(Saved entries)
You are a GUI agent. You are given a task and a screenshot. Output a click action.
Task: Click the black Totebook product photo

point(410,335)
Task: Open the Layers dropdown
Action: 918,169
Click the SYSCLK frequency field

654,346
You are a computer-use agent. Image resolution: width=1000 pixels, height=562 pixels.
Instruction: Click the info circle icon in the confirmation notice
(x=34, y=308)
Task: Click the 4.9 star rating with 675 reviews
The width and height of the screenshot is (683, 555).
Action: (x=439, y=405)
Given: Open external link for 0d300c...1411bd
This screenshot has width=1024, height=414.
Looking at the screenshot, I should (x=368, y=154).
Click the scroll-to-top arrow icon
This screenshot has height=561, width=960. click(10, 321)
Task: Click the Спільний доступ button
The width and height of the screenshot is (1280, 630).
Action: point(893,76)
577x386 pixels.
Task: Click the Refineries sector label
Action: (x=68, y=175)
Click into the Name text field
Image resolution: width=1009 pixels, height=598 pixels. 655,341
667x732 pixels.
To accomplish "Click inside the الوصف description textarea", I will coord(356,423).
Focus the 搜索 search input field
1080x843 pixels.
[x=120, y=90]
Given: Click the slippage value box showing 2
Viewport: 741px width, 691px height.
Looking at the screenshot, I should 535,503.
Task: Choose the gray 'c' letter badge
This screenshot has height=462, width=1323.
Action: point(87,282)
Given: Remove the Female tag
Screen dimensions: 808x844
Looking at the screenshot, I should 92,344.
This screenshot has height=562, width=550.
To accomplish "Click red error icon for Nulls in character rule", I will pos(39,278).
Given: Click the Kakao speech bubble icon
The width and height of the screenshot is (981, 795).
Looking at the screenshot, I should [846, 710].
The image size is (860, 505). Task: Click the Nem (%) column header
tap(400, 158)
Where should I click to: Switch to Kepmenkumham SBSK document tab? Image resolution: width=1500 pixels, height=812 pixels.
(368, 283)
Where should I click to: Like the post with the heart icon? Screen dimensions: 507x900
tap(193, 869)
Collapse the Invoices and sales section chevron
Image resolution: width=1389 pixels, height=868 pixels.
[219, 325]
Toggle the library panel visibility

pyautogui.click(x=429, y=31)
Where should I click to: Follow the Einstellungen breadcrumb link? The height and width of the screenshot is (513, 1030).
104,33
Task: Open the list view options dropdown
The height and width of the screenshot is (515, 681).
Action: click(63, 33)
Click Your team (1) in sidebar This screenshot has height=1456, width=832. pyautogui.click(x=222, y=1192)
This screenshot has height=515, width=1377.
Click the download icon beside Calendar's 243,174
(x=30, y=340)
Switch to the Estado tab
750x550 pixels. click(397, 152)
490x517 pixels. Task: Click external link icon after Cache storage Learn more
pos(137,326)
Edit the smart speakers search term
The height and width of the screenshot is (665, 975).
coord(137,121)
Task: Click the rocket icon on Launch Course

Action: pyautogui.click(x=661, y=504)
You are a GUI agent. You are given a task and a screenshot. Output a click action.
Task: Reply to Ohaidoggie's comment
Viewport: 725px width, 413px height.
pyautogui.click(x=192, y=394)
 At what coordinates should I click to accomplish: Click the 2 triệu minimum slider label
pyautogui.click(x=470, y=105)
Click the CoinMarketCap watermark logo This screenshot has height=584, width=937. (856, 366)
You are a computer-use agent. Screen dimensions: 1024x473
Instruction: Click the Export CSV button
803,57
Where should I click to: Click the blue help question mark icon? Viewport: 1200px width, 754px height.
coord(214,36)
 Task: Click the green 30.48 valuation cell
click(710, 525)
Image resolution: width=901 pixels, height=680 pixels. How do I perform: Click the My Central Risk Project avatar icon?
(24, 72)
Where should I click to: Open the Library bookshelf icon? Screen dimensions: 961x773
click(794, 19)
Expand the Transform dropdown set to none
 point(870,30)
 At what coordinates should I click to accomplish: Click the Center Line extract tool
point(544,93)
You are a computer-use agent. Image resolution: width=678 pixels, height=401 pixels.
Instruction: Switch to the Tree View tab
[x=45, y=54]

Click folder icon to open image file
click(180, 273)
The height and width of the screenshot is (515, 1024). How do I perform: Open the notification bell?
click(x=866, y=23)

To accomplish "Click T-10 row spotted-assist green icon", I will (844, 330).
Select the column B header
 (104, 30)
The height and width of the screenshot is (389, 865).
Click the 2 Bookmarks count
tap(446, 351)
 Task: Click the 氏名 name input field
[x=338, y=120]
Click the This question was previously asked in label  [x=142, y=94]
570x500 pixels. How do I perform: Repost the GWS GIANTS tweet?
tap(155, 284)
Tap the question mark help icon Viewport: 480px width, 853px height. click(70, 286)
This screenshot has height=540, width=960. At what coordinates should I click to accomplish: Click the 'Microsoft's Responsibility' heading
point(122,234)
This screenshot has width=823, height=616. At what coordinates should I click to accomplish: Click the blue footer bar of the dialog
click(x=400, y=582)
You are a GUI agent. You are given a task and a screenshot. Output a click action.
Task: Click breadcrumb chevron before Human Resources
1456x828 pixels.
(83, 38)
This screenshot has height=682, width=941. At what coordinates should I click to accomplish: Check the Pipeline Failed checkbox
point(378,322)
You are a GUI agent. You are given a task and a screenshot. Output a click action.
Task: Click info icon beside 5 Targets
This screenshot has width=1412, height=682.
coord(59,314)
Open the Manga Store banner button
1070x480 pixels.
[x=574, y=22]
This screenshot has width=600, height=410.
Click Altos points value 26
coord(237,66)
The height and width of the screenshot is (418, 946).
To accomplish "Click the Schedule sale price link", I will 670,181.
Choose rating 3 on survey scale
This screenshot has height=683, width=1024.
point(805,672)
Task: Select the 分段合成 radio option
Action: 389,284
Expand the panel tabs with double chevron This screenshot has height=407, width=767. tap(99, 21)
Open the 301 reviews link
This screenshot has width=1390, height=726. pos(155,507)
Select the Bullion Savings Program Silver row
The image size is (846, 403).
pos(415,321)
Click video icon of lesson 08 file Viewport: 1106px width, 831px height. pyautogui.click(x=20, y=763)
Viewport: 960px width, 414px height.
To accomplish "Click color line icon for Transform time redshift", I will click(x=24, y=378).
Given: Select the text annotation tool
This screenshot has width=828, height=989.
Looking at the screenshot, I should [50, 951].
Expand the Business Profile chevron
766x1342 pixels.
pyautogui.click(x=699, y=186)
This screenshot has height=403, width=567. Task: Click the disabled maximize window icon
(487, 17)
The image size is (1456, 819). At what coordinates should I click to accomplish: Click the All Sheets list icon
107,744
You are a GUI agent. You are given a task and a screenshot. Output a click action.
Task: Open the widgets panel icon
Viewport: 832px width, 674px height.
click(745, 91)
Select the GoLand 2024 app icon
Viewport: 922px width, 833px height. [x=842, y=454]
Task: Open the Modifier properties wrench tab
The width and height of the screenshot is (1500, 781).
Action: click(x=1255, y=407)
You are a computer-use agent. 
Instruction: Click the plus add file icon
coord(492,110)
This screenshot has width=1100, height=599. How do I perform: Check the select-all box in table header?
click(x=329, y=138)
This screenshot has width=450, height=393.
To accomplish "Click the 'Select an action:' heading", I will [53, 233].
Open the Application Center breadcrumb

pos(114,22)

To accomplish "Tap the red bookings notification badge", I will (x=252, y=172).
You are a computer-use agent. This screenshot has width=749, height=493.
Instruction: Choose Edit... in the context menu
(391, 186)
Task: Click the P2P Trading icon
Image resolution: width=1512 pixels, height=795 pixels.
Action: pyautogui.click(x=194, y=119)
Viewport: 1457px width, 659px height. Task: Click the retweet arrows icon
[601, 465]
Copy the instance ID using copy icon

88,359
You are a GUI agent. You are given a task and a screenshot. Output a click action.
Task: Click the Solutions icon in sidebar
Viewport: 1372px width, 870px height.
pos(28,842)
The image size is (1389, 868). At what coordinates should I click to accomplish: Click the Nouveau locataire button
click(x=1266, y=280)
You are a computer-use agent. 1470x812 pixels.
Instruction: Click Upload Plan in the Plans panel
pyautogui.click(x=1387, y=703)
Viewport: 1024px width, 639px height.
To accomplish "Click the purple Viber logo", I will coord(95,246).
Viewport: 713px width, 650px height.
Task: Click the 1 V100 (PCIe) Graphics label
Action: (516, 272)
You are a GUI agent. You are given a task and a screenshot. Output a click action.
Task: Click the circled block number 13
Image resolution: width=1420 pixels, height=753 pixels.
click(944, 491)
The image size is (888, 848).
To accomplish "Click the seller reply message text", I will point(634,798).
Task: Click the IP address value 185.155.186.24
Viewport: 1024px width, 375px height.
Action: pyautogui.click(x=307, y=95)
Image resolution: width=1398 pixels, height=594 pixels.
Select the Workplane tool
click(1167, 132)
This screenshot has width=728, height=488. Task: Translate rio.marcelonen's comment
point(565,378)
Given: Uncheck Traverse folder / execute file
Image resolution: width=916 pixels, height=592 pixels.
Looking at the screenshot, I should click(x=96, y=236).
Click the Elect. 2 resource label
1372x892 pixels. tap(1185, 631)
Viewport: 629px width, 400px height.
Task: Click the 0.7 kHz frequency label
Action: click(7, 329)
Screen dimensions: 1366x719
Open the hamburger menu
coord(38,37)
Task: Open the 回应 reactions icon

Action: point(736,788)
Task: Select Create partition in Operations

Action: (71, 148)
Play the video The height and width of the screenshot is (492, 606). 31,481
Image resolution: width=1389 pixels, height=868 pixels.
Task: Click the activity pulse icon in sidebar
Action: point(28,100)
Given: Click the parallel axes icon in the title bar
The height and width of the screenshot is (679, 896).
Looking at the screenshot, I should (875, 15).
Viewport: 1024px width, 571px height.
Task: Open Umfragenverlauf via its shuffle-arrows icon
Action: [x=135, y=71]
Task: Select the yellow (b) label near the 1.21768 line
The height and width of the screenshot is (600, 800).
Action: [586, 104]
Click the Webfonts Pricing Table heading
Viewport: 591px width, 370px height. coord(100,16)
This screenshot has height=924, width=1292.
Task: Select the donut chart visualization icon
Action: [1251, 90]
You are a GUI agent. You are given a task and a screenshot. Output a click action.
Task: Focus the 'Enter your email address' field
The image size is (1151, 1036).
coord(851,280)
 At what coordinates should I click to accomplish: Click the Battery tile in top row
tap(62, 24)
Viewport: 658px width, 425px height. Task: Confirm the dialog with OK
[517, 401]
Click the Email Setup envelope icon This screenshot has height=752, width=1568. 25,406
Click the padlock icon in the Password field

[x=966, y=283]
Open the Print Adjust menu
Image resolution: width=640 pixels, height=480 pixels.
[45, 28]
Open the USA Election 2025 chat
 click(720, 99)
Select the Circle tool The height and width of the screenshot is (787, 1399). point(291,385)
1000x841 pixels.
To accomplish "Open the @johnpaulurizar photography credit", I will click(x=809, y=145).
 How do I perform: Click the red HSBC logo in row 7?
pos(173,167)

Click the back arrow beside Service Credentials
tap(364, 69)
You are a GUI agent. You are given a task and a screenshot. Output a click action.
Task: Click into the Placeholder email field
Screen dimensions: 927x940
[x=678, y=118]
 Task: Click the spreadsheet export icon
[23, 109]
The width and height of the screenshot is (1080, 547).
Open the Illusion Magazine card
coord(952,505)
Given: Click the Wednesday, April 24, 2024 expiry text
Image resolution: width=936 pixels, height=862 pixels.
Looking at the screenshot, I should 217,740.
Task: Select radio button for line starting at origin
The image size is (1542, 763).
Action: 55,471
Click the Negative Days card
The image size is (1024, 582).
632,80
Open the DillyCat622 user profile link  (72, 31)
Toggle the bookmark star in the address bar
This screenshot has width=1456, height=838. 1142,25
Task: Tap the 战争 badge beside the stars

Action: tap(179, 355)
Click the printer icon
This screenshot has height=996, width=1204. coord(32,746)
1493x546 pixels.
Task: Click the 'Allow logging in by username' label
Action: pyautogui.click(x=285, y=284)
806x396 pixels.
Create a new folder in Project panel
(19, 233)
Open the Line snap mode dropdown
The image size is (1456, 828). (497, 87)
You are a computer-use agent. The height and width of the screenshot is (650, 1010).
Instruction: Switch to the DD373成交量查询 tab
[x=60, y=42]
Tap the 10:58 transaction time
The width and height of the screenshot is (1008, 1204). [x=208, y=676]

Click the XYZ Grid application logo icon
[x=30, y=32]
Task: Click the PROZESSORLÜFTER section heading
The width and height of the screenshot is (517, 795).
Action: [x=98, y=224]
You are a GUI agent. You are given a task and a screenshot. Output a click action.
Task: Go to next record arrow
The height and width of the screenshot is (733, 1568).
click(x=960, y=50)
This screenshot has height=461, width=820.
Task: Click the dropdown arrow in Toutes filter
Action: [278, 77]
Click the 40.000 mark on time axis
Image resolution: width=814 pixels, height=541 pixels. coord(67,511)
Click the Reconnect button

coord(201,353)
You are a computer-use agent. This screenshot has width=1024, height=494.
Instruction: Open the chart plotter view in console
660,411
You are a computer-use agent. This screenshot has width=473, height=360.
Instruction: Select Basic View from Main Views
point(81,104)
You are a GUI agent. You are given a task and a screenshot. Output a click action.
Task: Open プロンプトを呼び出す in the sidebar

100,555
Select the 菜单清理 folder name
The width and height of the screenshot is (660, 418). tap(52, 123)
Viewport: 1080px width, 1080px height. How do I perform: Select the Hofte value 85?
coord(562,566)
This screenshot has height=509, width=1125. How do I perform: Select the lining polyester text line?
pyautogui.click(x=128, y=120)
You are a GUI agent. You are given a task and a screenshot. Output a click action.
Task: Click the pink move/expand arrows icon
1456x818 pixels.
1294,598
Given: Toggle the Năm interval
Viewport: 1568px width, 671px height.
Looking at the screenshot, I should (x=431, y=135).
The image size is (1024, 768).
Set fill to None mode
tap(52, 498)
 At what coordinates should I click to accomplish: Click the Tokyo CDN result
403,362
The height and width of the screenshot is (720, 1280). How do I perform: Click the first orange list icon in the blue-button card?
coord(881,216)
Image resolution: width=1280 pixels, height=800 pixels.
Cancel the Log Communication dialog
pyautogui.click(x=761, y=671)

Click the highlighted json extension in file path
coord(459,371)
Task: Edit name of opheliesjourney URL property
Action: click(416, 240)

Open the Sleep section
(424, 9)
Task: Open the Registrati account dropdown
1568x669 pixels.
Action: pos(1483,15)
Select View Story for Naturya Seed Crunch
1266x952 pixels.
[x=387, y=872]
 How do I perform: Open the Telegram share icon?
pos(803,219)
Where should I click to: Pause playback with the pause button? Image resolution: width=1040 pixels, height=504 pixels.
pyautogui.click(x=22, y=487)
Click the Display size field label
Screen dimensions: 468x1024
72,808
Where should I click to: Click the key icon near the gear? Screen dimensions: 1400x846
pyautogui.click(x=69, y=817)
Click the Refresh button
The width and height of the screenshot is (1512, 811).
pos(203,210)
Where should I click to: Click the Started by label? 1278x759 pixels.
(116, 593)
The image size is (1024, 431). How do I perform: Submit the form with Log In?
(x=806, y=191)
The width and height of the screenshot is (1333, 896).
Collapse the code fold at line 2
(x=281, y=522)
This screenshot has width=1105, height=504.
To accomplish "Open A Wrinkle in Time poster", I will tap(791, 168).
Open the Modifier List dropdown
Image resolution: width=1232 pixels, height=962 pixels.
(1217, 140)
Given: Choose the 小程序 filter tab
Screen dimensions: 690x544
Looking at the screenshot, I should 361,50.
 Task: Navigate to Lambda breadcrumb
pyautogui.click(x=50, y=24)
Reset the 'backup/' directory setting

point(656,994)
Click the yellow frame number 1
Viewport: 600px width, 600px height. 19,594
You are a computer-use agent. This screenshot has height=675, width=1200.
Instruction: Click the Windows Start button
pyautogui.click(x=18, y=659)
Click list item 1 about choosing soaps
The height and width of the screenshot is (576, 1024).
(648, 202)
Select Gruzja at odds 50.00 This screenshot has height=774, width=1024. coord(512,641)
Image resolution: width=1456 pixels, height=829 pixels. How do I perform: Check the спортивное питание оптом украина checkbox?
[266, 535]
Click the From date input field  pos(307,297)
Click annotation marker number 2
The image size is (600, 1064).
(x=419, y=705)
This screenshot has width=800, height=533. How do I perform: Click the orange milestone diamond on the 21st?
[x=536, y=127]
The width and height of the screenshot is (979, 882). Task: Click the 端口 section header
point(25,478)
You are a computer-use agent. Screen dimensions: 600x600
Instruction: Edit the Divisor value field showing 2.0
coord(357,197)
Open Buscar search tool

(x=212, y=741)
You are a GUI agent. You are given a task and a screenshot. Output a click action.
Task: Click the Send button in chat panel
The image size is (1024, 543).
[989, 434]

### Assignment
Set down exactly the lines of the data above, beginning with the line that has "You are a computer-use agent. 1470x812" and ending with the line that has "Task: Click the IP", and no others.

### Response area
You are a computer-use agent. 1470x812 pixels.
Instruction: Click Upload Plan in the Plans panel
pyautogui.click(x=1387, y=703)
Viewport: 1024px width, 639px height.
To accomplish "Click the purple Viber logo", I will coord(95,246).
Viewport: 713px width, 650px height.
Task: Click the 1 V100 (PCIe) Graphics label
Action: (516, 272)
You are a GUI agent. You are given a task and a screenshot. Output a click action.
Task: Click the circled block number 13
Image resolution: width=1420 pixels, height=753 pixels.
click(944, 491)
The image size is (888, 848).
To accomplish "Click the seller reply message text", I will point(634,798).
Task: Click the IP address value 185.155.186.24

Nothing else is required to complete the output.